Muhtar Kent, the son of a Turkish diplomat, grew up in Thailand, India, and Iran, and he runs a company that operates in more than 200 countries. So it is rare for him to visit a place he's never been before. Yet as we travel by van out of Shenyang, a bustling metropolis of 7 million people, the Coca-Cola CEO quickly finds himself in uncharted territory: an increasingly desolate expanse of land in China's northeast, the nation's former rust belt. Then, eight kilometers from our destination, we are greeted by a ribbon of red banners -- 1,520 of them -- leading the way to a new bottling plant, Coke's 42nd in China and its largest to date. Hundreds of workers, all in bright red hats, cheer his arrival. "China will be Coke's largest market," Kent says. "I can't give you a time. But it will happen."
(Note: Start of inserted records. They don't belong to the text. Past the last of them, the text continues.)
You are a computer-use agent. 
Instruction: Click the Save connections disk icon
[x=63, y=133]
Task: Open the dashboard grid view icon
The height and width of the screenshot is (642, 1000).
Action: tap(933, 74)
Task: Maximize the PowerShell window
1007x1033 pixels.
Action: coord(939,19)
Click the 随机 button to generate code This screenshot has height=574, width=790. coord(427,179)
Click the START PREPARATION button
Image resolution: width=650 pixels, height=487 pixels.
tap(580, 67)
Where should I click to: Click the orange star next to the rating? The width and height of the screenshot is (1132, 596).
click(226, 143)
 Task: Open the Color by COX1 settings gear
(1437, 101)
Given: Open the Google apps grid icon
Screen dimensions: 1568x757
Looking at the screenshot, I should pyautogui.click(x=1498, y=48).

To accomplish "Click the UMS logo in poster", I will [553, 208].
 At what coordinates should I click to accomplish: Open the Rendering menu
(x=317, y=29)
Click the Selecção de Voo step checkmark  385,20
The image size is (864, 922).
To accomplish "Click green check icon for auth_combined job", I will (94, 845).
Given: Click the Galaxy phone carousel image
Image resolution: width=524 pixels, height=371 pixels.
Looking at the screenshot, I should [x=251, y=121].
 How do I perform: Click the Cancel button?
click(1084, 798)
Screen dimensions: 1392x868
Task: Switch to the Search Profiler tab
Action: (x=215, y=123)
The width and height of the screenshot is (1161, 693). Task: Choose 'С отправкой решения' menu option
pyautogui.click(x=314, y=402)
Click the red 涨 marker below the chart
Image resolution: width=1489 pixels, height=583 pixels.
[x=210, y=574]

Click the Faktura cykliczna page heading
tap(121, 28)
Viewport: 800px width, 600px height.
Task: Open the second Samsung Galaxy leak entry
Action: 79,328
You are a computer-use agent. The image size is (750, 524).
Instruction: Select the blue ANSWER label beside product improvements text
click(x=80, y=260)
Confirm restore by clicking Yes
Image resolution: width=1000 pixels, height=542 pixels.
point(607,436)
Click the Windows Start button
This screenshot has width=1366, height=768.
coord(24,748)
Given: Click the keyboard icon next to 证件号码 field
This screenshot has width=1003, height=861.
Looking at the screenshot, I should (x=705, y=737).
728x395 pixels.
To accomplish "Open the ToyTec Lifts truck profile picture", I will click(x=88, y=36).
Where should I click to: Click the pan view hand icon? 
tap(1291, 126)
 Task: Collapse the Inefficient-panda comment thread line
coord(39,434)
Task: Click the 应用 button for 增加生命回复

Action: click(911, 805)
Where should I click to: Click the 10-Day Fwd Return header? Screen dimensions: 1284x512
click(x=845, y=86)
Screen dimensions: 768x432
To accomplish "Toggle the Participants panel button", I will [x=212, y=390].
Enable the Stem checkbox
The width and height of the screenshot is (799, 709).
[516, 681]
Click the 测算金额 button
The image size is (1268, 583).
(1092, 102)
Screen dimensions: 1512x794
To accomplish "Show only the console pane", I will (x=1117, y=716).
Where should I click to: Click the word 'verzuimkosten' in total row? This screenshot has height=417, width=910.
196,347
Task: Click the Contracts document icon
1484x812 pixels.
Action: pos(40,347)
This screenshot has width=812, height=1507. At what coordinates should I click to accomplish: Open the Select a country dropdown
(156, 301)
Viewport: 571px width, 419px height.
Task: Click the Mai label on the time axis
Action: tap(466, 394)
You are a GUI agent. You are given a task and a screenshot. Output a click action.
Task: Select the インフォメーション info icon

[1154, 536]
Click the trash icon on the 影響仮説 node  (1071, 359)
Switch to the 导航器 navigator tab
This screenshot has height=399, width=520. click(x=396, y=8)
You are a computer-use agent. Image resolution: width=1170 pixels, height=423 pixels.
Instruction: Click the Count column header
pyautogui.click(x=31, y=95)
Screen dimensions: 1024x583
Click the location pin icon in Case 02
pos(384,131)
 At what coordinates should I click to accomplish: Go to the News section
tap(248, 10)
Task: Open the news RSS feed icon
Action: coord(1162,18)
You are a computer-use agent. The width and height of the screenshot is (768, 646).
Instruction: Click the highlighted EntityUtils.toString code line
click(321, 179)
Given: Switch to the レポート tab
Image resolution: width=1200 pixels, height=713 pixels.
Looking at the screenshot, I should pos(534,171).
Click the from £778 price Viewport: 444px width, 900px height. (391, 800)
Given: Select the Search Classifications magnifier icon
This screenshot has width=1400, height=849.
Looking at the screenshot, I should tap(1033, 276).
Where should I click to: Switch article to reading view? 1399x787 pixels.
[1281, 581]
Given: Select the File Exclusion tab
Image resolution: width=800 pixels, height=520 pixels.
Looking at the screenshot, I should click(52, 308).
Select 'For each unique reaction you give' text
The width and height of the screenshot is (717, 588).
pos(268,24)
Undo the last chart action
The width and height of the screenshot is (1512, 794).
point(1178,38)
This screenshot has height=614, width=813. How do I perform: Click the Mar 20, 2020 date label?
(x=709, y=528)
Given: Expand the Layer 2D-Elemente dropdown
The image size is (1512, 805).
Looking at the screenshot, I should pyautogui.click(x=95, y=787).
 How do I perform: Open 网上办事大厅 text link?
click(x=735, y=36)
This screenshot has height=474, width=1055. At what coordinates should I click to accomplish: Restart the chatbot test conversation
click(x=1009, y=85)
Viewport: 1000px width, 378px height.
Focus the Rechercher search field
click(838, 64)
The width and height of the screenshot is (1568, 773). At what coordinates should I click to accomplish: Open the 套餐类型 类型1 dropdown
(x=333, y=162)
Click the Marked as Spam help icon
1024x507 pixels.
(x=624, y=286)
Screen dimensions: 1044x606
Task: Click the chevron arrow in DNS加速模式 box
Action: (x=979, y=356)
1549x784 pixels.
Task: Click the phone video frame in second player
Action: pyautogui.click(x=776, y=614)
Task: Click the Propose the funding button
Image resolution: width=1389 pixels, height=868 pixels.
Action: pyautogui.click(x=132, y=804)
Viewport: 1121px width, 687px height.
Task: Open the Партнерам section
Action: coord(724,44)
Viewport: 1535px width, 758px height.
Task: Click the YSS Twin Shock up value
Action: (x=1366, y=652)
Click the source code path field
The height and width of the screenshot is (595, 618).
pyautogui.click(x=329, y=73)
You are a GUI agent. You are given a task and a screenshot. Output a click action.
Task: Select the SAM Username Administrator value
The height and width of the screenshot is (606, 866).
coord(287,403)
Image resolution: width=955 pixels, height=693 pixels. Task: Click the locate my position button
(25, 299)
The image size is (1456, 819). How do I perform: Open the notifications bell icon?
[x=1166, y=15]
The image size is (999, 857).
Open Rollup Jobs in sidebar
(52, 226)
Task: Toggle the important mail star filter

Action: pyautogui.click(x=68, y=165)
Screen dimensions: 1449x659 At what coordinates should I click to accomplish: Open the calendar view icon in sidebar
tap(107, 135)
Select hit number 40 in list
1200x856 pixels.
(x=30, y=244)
This unflagging confidence that China will more than double its sales of Coke products to leapfrog Mexico and the U.S. and become the company's No. 1 market confirms what many investors (and millions of consumers) have come to realize: Kent has put Coke (No. 59 on the Fortune 500) back on track -- after years of mismanagement -- and he's set up the beverage giant for significant growth around the world. Since he ascended to the CEO job in July 2008, he's redefined Coke's culture and replaced about 70% of its senior managers, filling the ranks with operators who, he says, "know how to generate results." The new team has ramped up spending, energized Coke's marketing efforts, and cranked up the dealmaking machine: The company is discussing a potential partnership or possible investment in energy-drink maker Monster Beverage. Coke has been busily integrating its $4.1 billion purchase of Glacéau's Vitaminwater, and Kent personally devised an intricate $12.3 billion deal that restored company control of its bottling operations in North America and positioned Coke to ignite growth in a once-stagnant market. The upshot: Revenue last year soared 33% to $46.5 billion, in part because of the bottling deal, and operating profits rose 20% to $10.1 billion. The stock is up 48% during Kent's tenure while the S&P has risen 10%. Shares of rival PepsiCo (PEP)? Up only 5%
Coke (KO) and Pepsi perpetually seesaw; when one is up the other is down, an uncanny pattern that seems destined to continue. Right now it's Coke's -- and Kent's -- time. Coke is the No. 1 soft drink in the U.S., and Diet Coke has surpassed Pepsi as No. 2 in the category. Coca-Cola has built 15 billion-dollar brands, including Sprite, Fanta, Minute Maid, Powerade, and Dasani water. While PepsiCo investors are critical of Indra Nooyi's performance, Coca-Cola's shareholders and directors are feeling content. Herbert Allen, the CEO of investment firm Allen & Co., calls Kent "the best chief executive Coke has had in 25 years."
Now Kent aims to double Coke's business by 2020, no small feat for a company on track to hit $48 billion in sales this year. To achieve that ambitious goal, he is pushing Coke to be more global, agile, and entrepreneurial -- in essence, more like himself. "I've never met anyone so intense," says Coke board member and IAC chief executive Barry Diller, who is buying Coke stock for the first time. During a nonstop, five-day trip through Asia in late March, the 59-year-old Kent constantly exhorted his employees and managers to act with urgency. "This is your once-in-a-lifetime opportunity," he tells them. "Don't miss it."